Assisted dying is the final triumph of market capitalism

The Guardian,                 
http://www.theguardian.com/commentisfree/belief/2014/jul/04/assisted-dying-triumph-market-capitalism
 
Assisted dying
'Assisted dying opens up an emotional minefield of second-guessing and lonely choices.' Photograph: Getty Images

I have seen many people die. Some slip away on a cloud of morphine. Others go in pain, coughing and spluttering, vomiting up their insides. It is a no-brainer which one we would all prefer – not least because the latter is a cause of such huge distress to those who lovingly gather round the patient's bedside. The case for assisted suicide is made every time we see another human being dying in terrible pain.

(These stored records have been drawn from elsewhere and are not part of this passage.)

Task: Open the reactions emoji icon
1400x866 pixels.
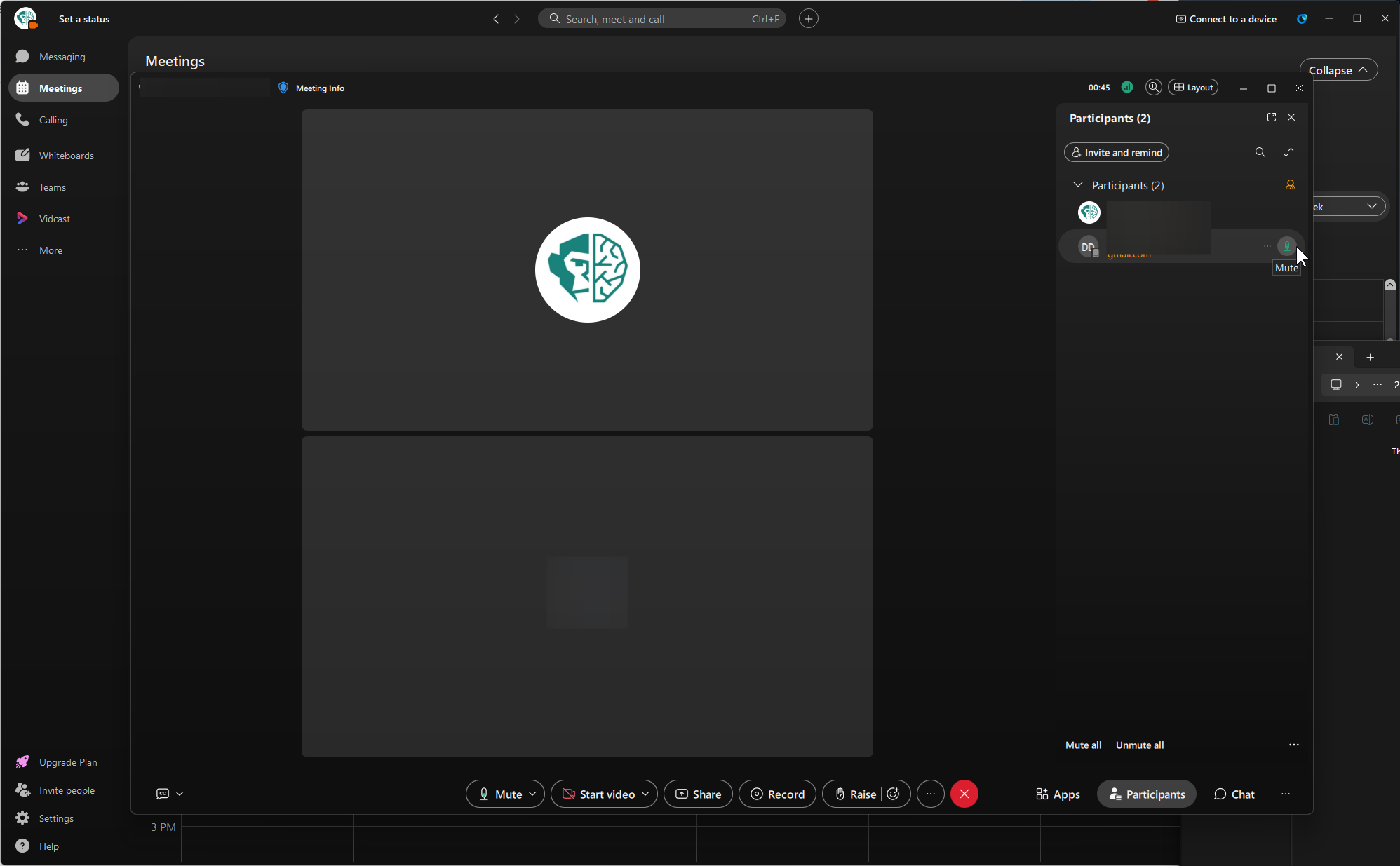Action: [x=894, y=794]
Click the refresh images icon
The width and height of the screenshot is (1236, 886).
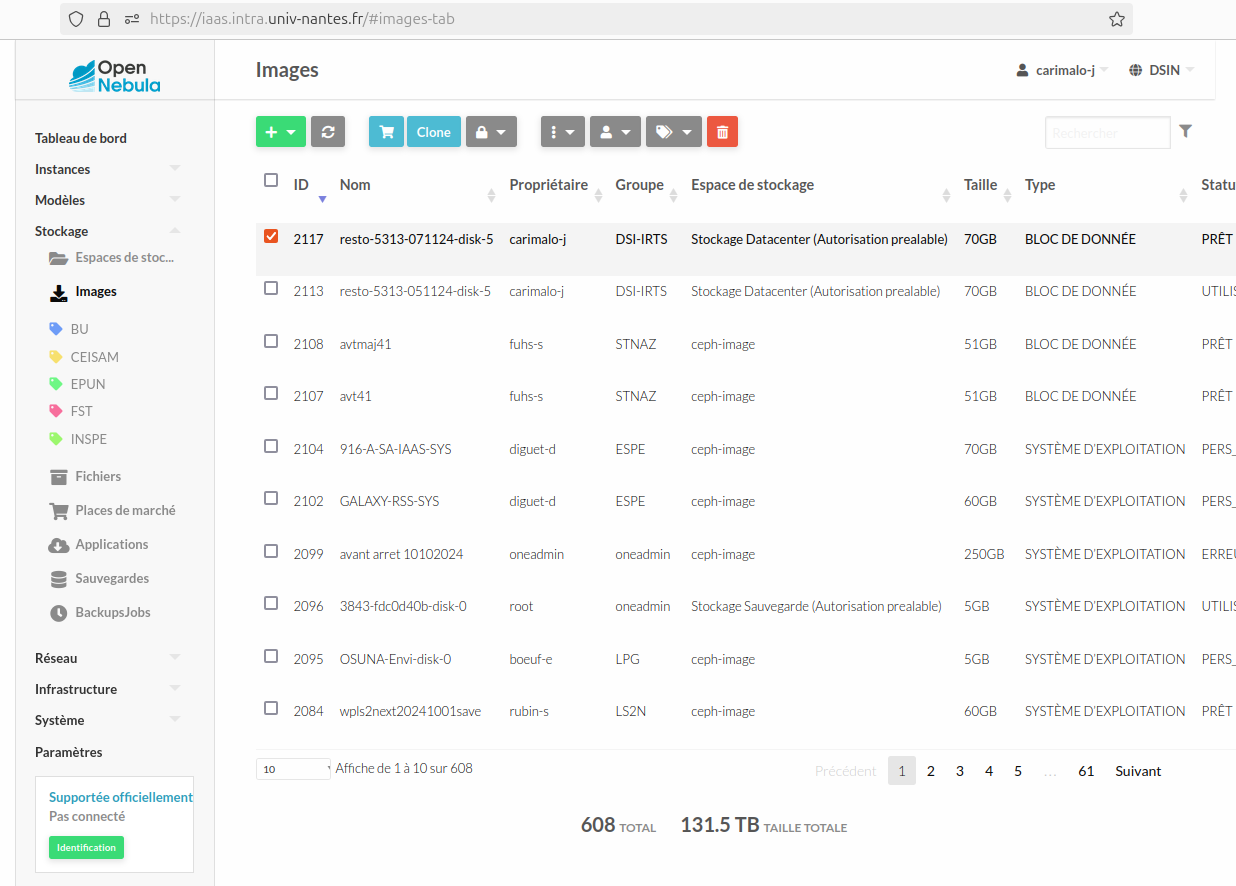click(328, 131)
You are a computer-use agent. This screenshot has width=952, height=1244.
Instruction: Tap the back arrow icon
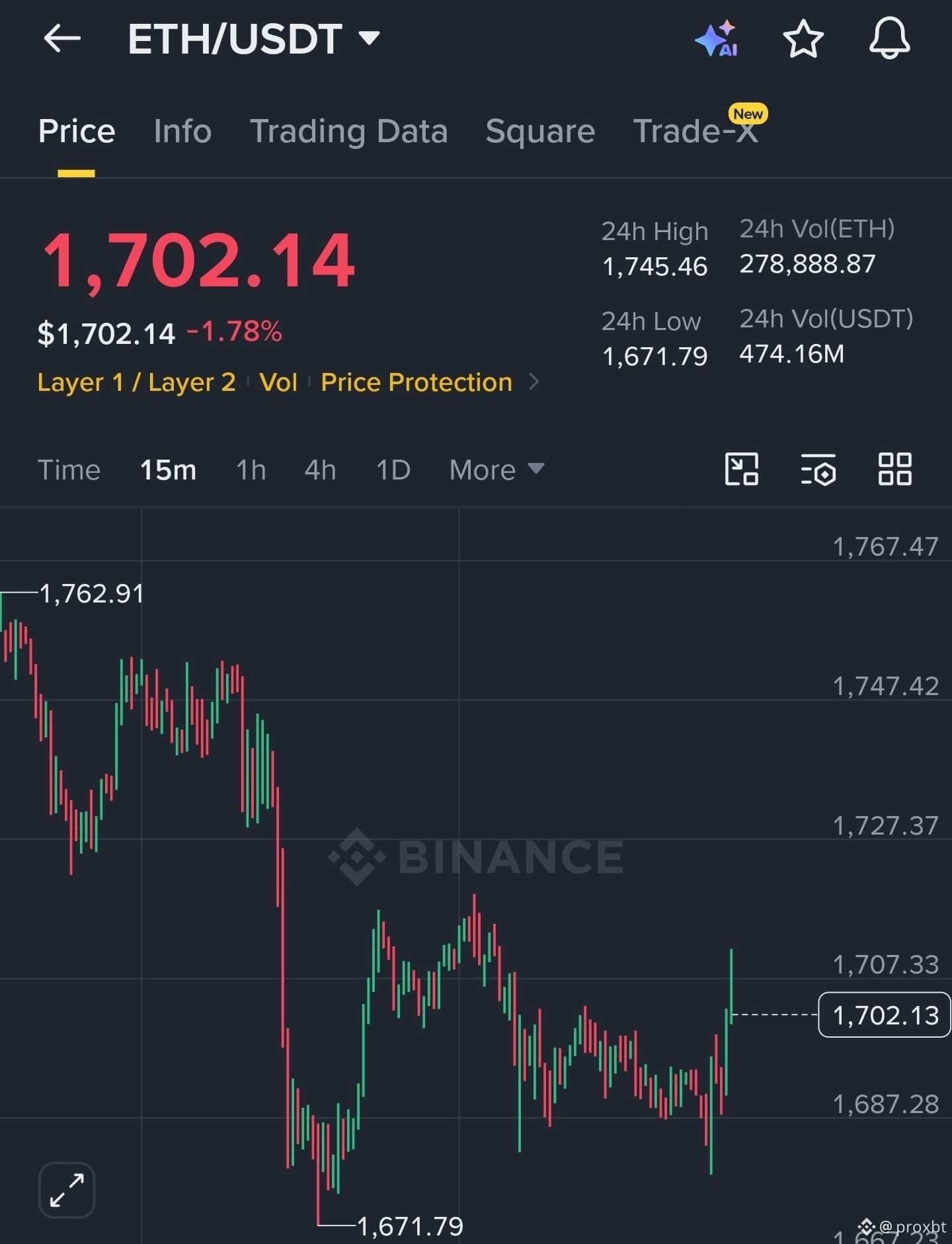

But however compelling, this argument must also be set in the context of the more complicated hydra-like emotional pain that is generated by the process of dying. And I say process, because we make it too easy if we think of death as simply as what happens in the last few hours of life. For many, that final period has been proceeded by months or years of family turmoil. In her new and astonishingly beautiful and honest book, The Iceberg, the artist Marion Coutts describes the 18 months running up to her husband Tom's death in Trinity Hospice in 2011 – a period where she has to balance the demands of being a wife to Tom as well as being a mother to her small boy. As Tom's condition worsens, as cancer robs this writer of his words, Coutts is constantly running between the hospital and the nursery, stuck in traffic at the Elephant on her way to school pick-up, worrying about money, bravely trying to hold things together as things fall apart, dealing with maddeningly unhelpful NHS case conferences where no one involved is taking any responsibility for what is going on.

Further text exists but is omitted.